Rigopiano, sagra dell'incapacità
In questi giorni seguo con un interesse che sta diventando sconcerto l'inchiesta relativa alla tragedia di Rigopiano. Spuntano ogni giorno rivelazioni giornalistiche che traggono linfa dagli atti dell'indagine e che testimoniano una cosa inquietante: l'assoluta impreparazione, a tutti i livelli (dalla prefettura ai Comuni), quando si tratta di gestire un'emergenza vera e non il solito videogioco.

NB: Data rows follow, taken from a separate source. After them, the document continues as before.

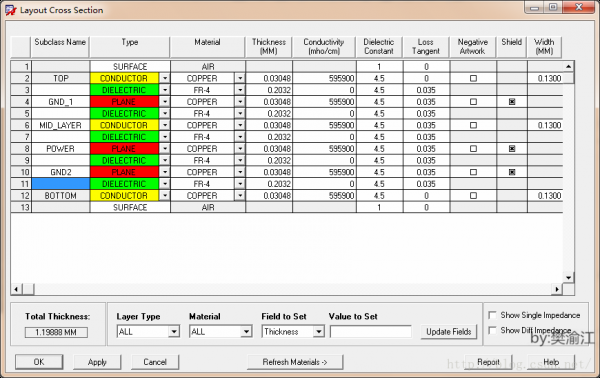This screenshot has width=600, height=378.
Task: Expand Material filter ALL dropdown
Action: [246, 331]
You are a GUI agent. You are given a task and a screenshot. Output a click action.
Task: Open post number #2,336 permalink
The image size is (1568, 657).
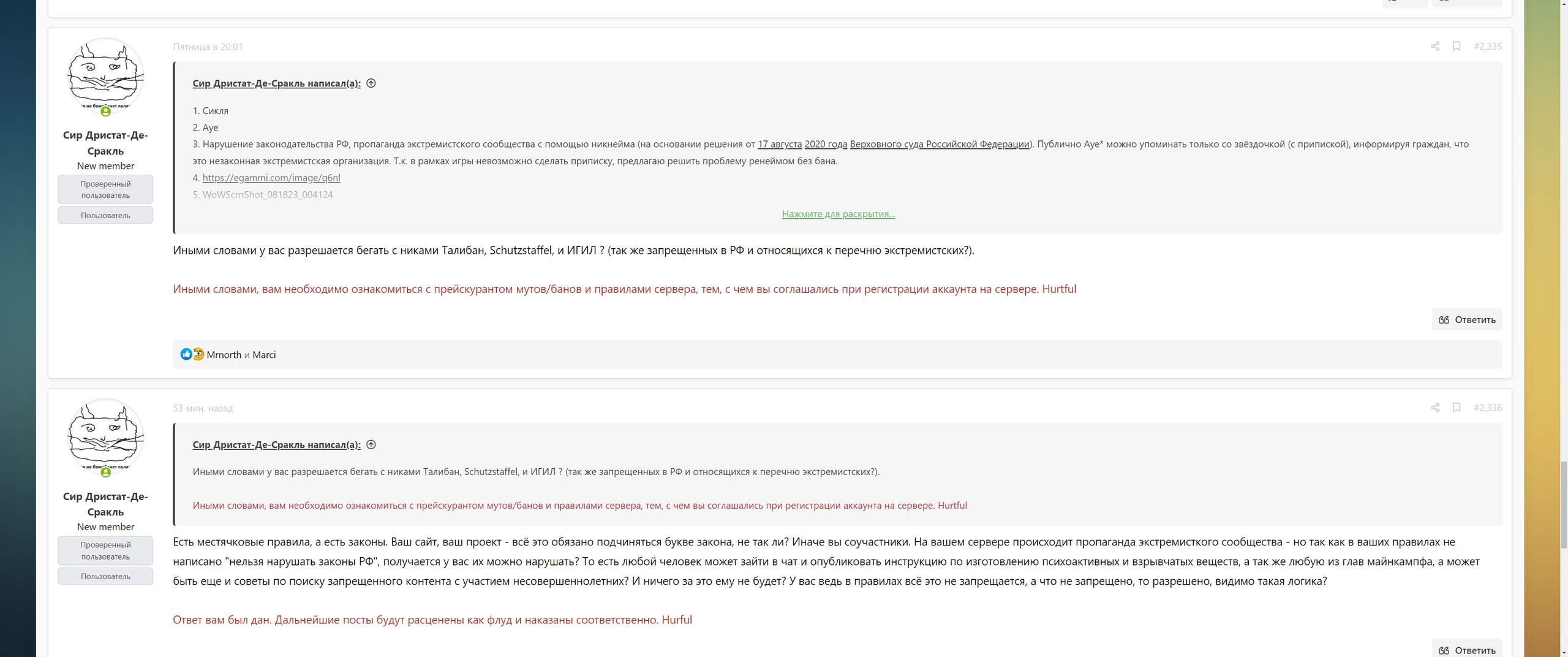(x=1487, y=408)

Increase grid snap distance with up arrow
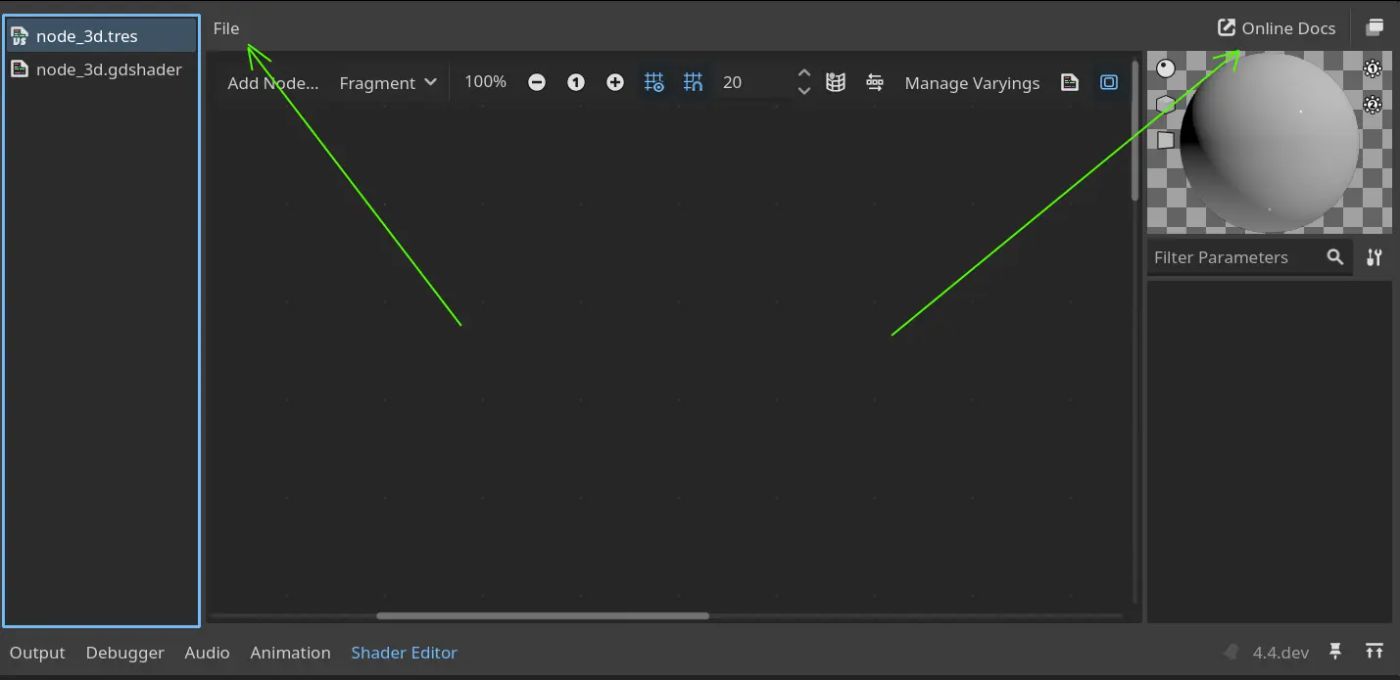pyautogui.click(x=804, y=74)
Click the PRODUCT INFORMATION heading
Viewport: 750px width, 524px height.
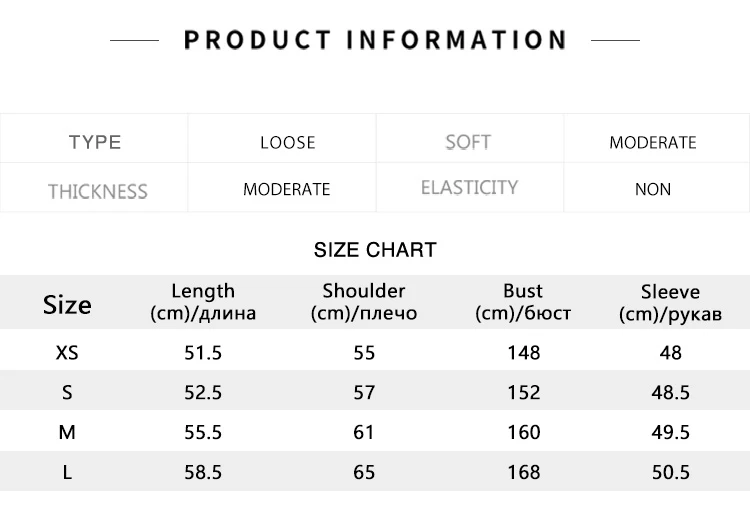click(x=375, y=40)
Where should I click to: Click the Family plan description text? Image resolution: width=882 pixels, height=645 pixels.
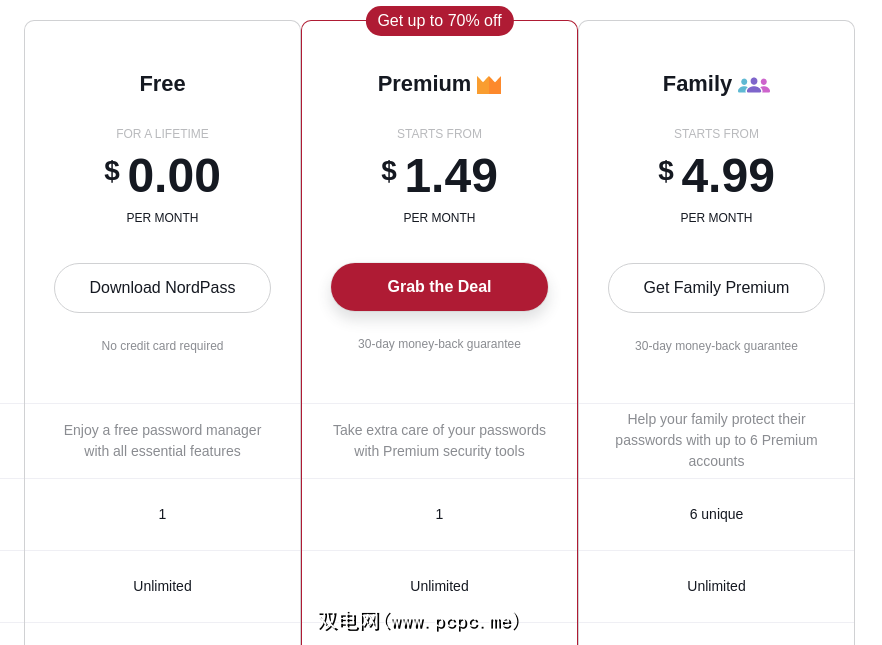click(716, 440)
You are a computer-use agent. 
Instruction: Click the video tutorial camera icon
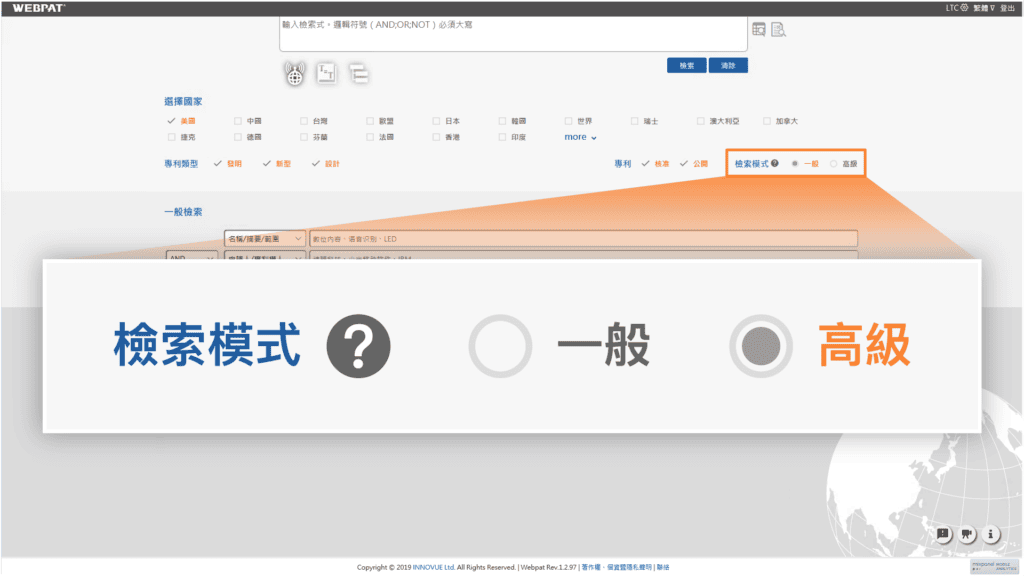pyautogui.click(x=966, y=534)
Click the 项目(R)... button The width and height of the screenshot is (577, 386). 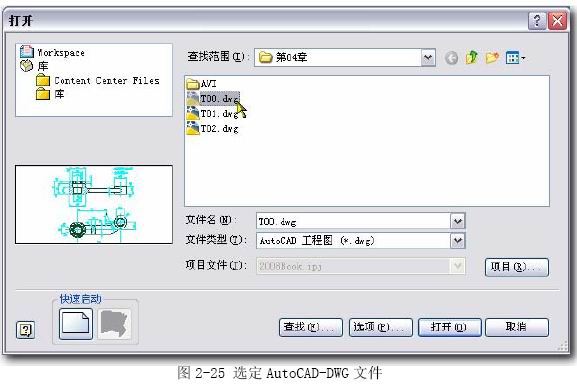(517, 267)
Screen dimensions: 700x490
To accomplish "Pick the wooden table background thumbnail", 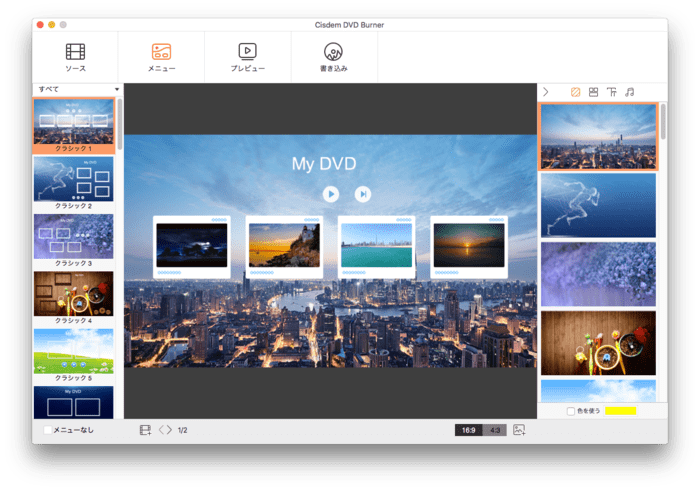I will pyautogui.click(x=598, y=343).
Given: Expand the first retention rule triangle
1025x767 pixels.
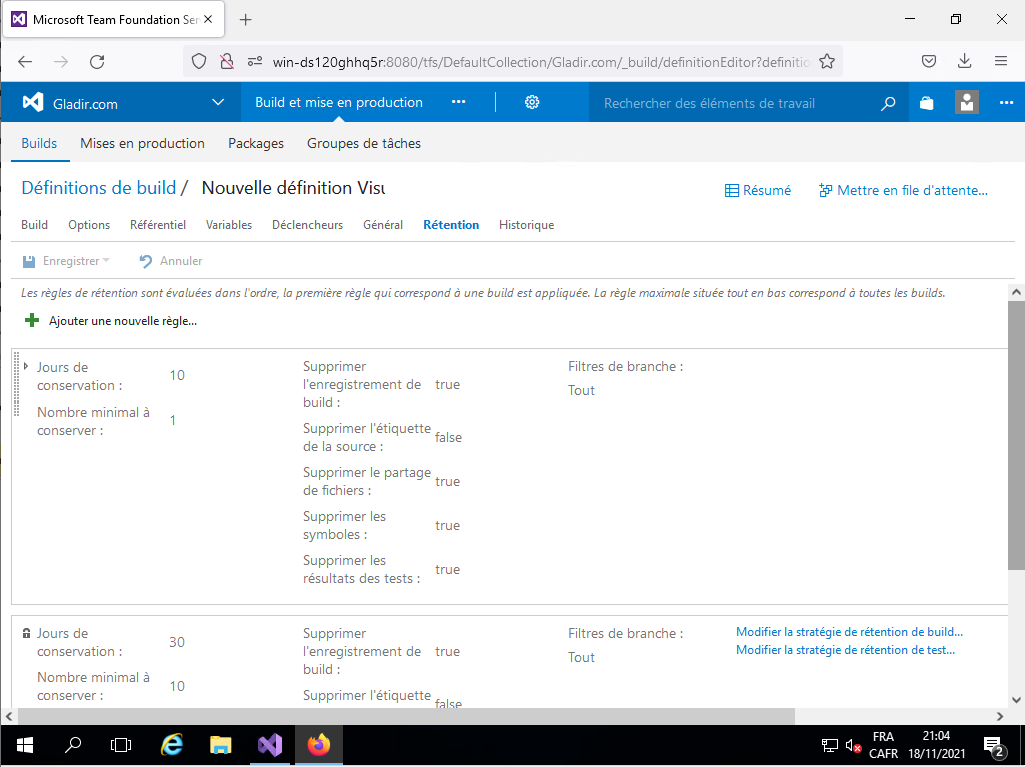Looking at the screenshot, I should tap(26, 367).
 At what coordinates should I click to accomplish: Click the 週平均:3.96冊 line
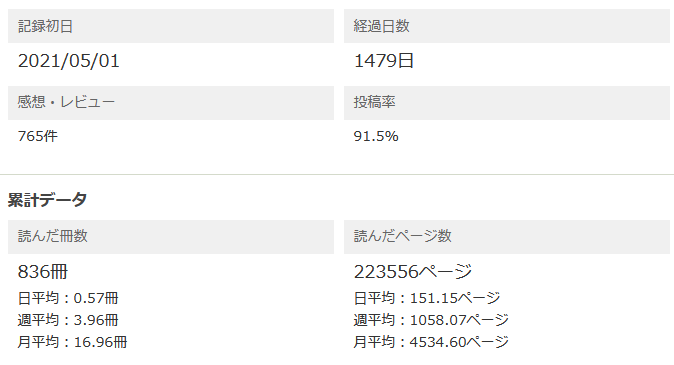pyautogui.click(x=68, y=320)
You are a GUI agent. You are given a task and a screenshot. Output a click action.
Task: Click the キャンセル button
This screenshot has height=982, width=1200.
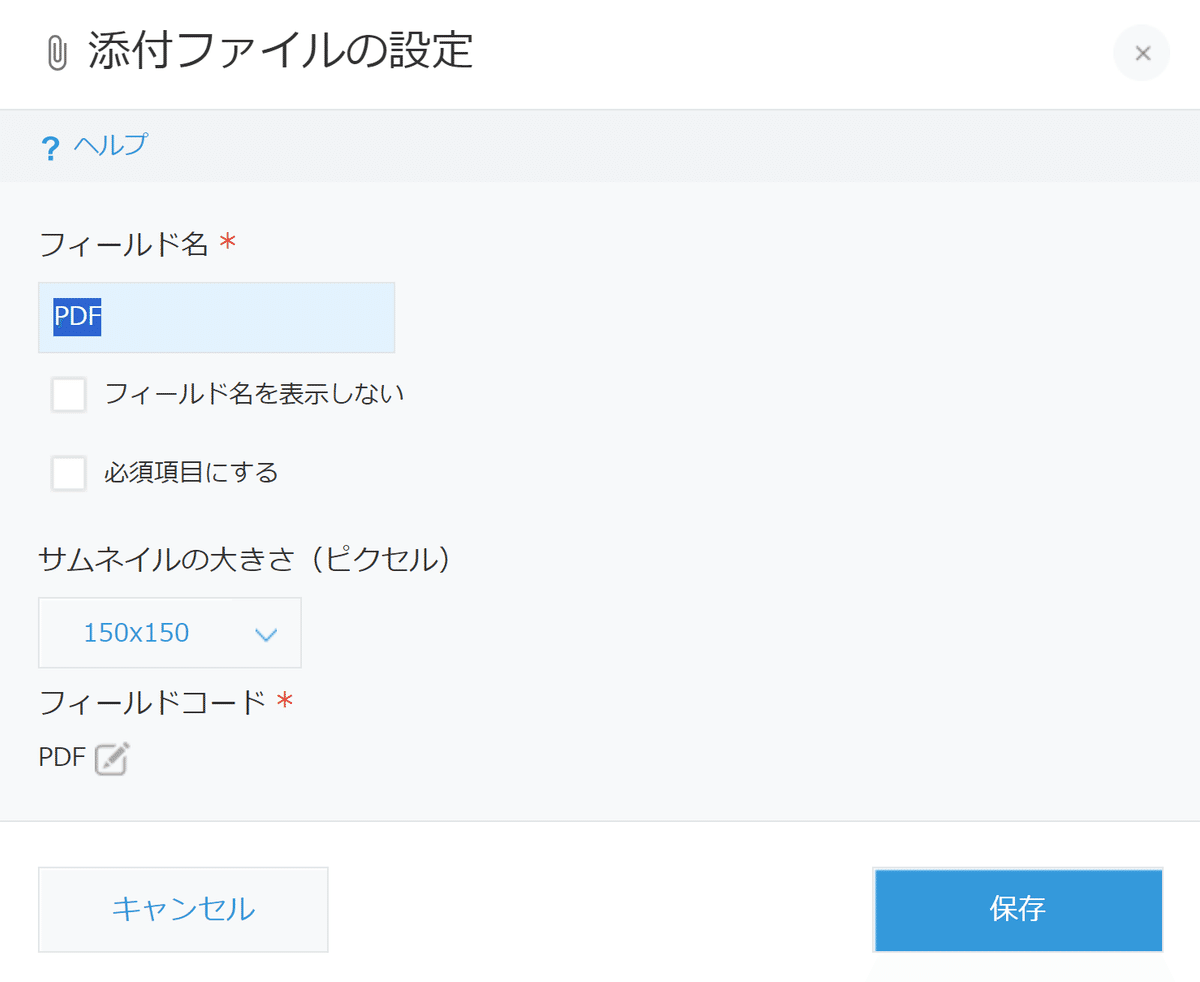(183, 909)
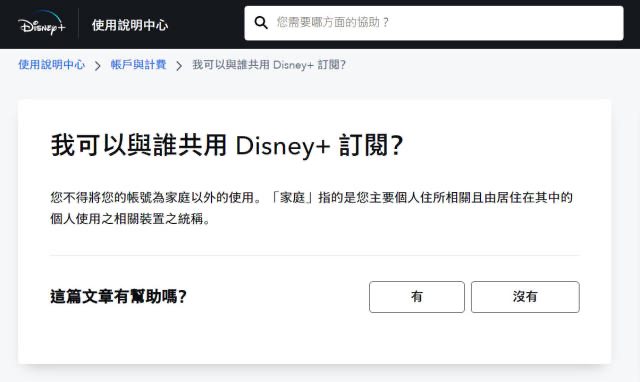The height and width of the screenshot is (382, 640).
Task: Click the 這篇文章有幫助嗎 prompt text
Action: pyautogui.click(x=118, y=296)
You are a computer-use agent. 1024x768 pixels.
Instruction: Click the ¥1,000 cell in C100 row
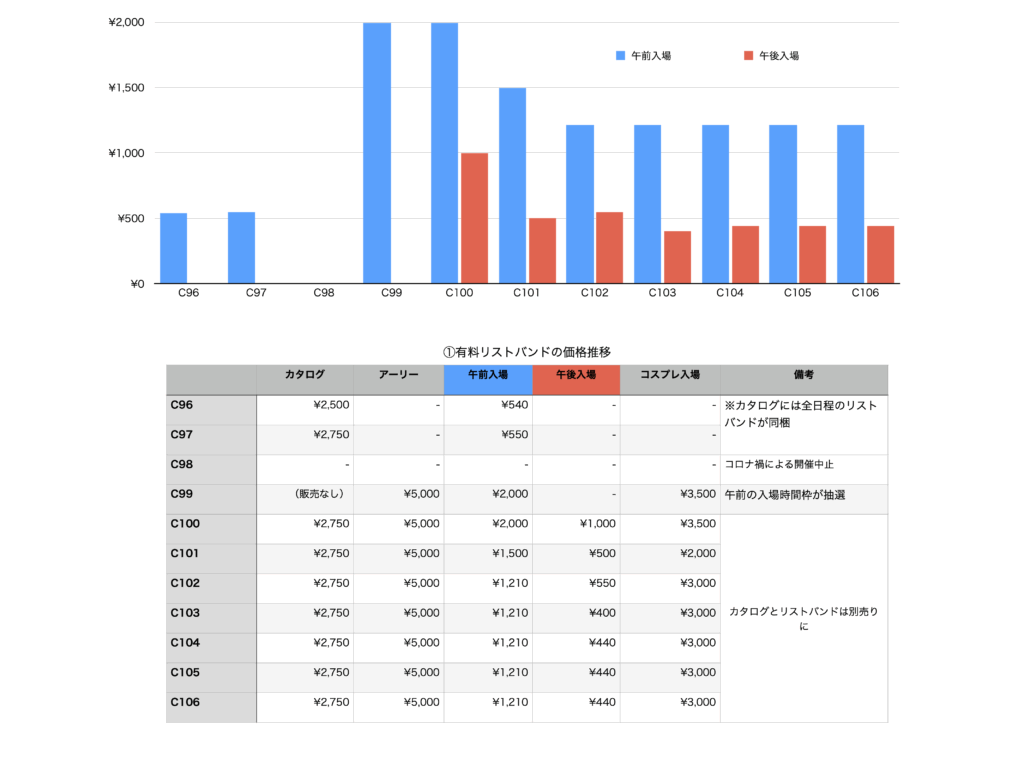tap(596, 523)
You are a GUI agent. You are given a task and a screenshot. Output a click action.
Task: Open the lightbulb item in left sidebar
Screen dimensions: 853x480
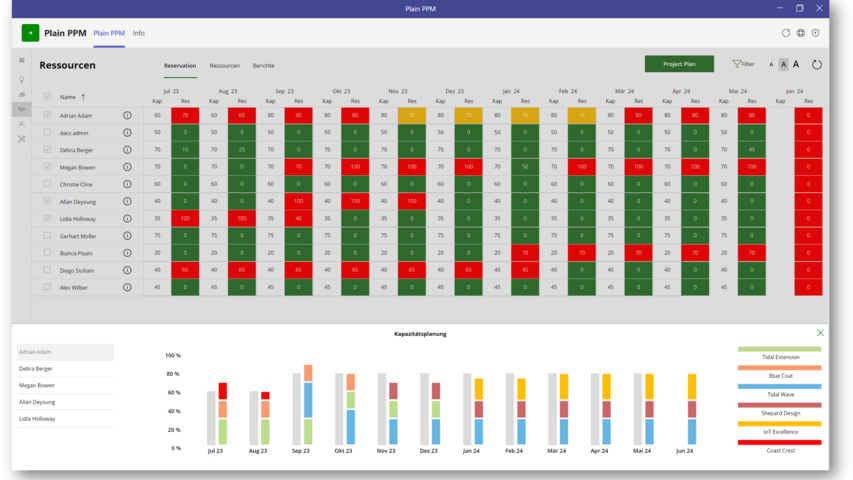[21, 80]
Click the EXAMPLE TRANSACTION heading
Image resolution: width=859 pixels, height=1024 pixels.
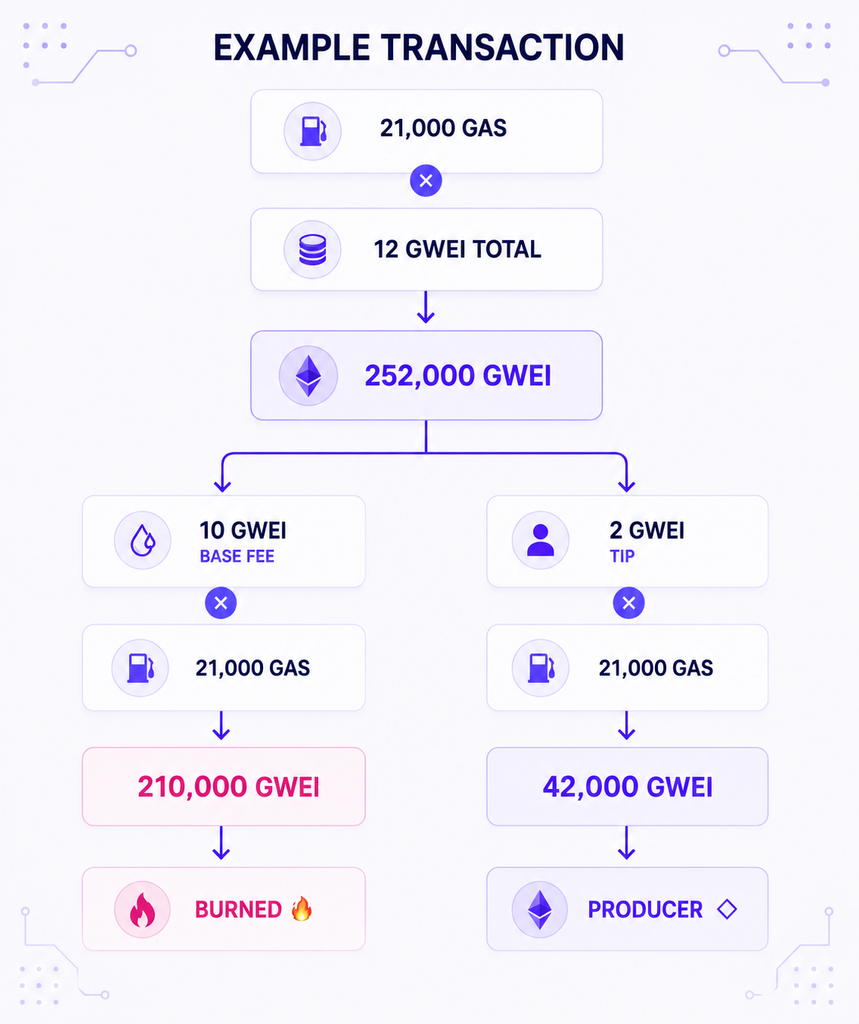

La vicenda Rigopiano mi ricorda da vicino ciò che emerso dal processo cosiddetto Grandi Rischi relativo alle informazioni “superficiali” _ per usare un eufemismo _ che la Protezione civile diede agli aquilani prima della forte scossa del 6 aprile 2009. In questi ultimi otto anni si sono scritti libri, organizzati convegni, mobilitati enti pubblici e imprese private sulla cosiddetta “comunicazione del rischio” che sembra la panacea di tutti i mali. Non voglio certo sottovalutare l'importanza della comunicazione del rischio ma forse bisognerebbe porre prima l'attenzione sulla preparazione delle professionalità, su chi e come deve coordinare gli interventi e sulla riconoscibilità e autorevolezza della cosiddetta catena di comando. Non si può affidare la vita delle persone a un'impiegata che di solito si occupa di aride scartoffie, o a personaggi in cerca d'autore abituati a intessere trame politiche in Regione o in Provincia e che all'improvviso devono decidere dove mandare un mezzo, come mandarlo e soprattutto perché mandarlo. La storia che sta venendo fuori sul caso Rigopiano è un coacervo di improvvisazione che fa paura. Le colpe? Vedrete che alla fine tutto finirà a tarallucci e vino come è successo per la Grandi Rischi. La responsabilità, anche penale, presuppone a monte professionalità, competenza e consapevolezza. In questo caso _ visto quello che sta emergendo _ forse prevarrà “l'incapacità di intendere e volere”. Che come è noto è la scappatoia più facile per non pagare il fio.